Normally you find that these processes take a lot of raw plant material to produce a small amount of the target ingredient. Seems to be the same with oils or whatever. So let's guess at 100 pounds of tobacco to produce 1 pint of nic. Plus some heavy-duty processing using hexane or whatever as the solvent, then ensuring that stuff has all gone from the end result. Then some testing to see if what you've got is what you hoped for. There would need to be a reasonable amount of testing to show no contaminants such as solvent, pesticides, heavy metals etc. Testing is expensive. You would never do any of this if it is possible to buy the stuff, it doesn't make any sense. And you can always buy it.

If you wanted to get nic plus all the other active alkaloids, that is a different matter. It might be worth setting up to do that as you can't buy full tobacco alkaloid extract anywhere (nicotine plus nornicotine, anabasine, anabatine and myosmine). But the testing for contaminants would cost thousands; if you ran a wide-spectrum extraction like that there's no telling what might be pulled out into the end product, without extensive testing.

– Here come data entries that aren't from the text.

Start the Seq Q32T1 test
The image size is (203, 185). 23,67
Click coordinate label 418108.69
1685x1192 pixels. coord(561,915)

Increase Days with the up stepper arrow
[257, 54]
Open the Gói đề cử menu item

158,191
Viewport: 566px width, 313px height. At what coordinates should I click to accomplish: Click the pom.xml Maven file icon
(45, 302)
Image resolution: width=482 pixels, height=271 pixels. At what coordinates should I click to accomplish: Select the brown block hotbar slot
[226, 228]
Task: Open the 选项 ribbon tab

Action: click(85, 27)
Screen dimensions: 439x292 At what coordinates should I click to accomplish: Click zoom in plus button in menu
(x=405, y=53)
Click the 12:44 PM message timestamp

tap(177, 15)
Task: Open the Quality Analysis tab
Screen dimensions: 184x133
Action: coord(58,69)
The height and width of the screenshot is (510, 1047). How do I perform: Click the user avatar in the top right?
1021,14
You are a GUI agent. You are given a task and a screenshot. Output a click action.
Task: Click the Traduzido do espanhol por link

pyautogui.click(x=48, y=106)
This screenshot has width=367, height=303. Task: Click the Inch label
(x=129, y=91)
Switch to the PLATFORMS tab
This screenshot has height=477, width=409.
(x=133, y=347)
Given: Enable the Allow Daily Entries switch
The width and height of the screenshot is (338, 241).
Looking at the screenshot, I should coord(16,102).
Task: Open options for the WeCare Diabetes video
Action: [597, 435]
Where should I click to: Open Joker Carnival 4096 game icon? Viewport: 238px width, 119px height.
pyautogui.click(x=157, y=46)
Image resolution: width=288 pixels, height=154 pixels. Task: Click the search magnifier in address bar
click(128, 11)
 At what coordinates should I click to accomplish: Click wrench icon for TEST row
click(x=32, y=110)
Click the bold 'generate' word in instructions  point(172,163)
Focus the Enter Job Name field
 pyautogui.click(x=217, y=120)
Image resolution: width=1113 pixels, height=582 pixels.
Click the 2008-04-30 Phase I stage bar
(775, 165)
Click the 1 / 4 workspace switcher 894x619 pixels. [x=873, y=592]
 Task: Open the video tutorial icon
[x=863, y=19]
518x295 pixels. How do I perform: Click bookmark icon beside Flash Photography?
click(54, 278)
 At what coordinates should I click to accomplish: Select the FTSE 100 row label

How do you test for some of the exotic carcinogens in tobacco that are removed in Snus by steam processing?

No idea - but it would cost plenty $$. You'd have to find a lab with chemists who are really experienced at detecting and identifying complex organic compounds. That would be a small percentage of the labs who advertise GC-MS testing, and there aren't all that many of those. A fair bet is that a wide-spectrum extraction would also pull out some nasties. How to get rid of those, if they are in the mix?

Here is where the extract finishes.